Microsoft è al centro di una controversia crescente riguardante le sue pratiche promozionali per il servizio di cloud storage OneDrive. Le accuse, mosse da più parti, delineano uno scenario in cui la gestione dei file degli utenti viene resa deliberatamente complessa e frustrante, arrivando, in alcuni casi, alla cancellazione dei file originali dai dispositivi degli utenti senza il loro esplicito consenso.

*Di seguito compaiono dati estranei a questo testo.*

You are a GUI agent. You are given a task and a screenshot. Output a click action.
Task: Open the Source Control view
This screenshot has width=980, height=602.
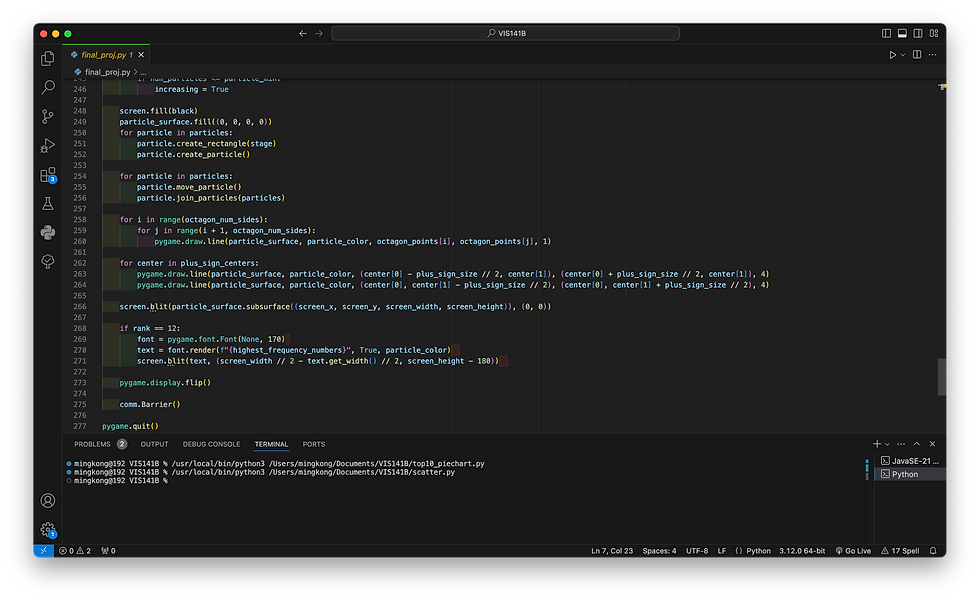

La rivista Fudzilla ha acceso i riflettori su come Microsoft, attraverso impostazioni predefinite poco trasparenti, sembri indirizzare in modo insistente gli utenti a salvare i propri documenti sui server dell'azienda. Questa strategia ha sollevato paragoni preoccupanti con il comportamento dei ransomware, software malevoli che criptano i file di un utente e ne richiedono un riscatto per la decriptazione.
Lo scrittore Jason Pargin ha condiviso la sua personale esperienza, descrivendo come, a seguito di un aggiornamento del sistema operativo, il suo computer abbia iniziato a utilizzare OneDrive senza alcun preavviso o possibilità di scelta. L'utente si è accorto del cambiamento solo quando ha notato un rallentamento della connessione internet e una diminuzione dello spazio di archiviazione disponibile. Nel tentativo di disattivare la funzione di backup automatico, ha scoperto che tutti i suoi file erano stati rimossi dal computer e sostituiti da icone che lo indirizzavano a una domanda: "Dove sono i miei file?". Pargin ha sottolineato la sottile linea di demarcazione tra questa situazione e un vero e proprio attacco ransomware.

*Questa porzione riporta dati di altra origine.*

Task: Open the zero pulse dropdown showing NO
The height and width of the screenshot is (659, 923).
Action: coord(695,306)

La situazione è ulteriormente complicata dal meccanismo di sincronizzazione di OneDrive. Sebbene sia possibile ripristinare i file, tentare di eliminare le copie dal server di Microsoft può comportare la cancellazione anche delle versioni locali. Pargin ha evidenziato come l'unico modo per rimuovere i file dal cloud senza perderli dal proprio dispositivo sia seguire complicate guide su YouTube, data l'assenza di una soluzione intuitiva. A suo dire, gli sviluppatori hanno intenzionalmente celato queste opzioni nei meandri dei menu, rendendo difficile per l'utente medio comprendere le reali conseguenze delle proprie azioni.
Gli autori dell'articolo di Fudzilla ritengono che il problema non derivi da una volontà malevola di Microsoft, quanto piuttosto da una profonda incompetenza nella progettazione e nel collaudo del prodotto. È ironico, fanno notare, che Microsoft si vanti del fatto che il 30% del suo codice sia generato da modelli linguistici di intelligenza artificiale (LLM), e che il suo amministratore delegato, Satya Nadella, inviti a non definire i prodotti basati sull'IA come "porcherie". Tuttavia, se OneDrive è un esempio della qualità del software cloud creato con questo approccio, forse il termine non è poi così inappropriato.
Questa vicenda solleva interrogativi cruciali sulla trasparenza e la responsabilità delle aziende tecnologiche nella gestione dei dati degli utenti, e sulla necessità di un controllo maggiore da parte di questi ultimi sulle proprie informazioni personali. In un'epoca in cui i dati sono considerati il nuovo petrolio, la questione della loro gestione e protezione diventa sempre più centrale. Gli utenti sono sempre più consapevoli del valore dei propri dati e desiderano avere un controllo maggiore su come vengono utilizzati e conservati.
Le alternative a OneDrive non mancano, da Google Drive a Dropbox, passando per soluzioni open source come Nextcloud. La scelta dipende dalle esigenze specifiche di ciascun utente, ma è fondamentale valutare attentamente le politiche sulla privacy e le modalità di gestione dei dati offerte da ciascun servizio.
In conclusione, per coloro che desiderano mantenere il controllo sui propri file e sapere dove sono effettivamente conservati, valutare alternative e configurare attentamente le impostazioni di OneDrive (o di qualsiasi altro servizio di cloud storage) appare come una necessaria misura di autodifesa. La consapevolezza e la proattività sono le armi migliori per proteggere i propri dati nell'era digitale.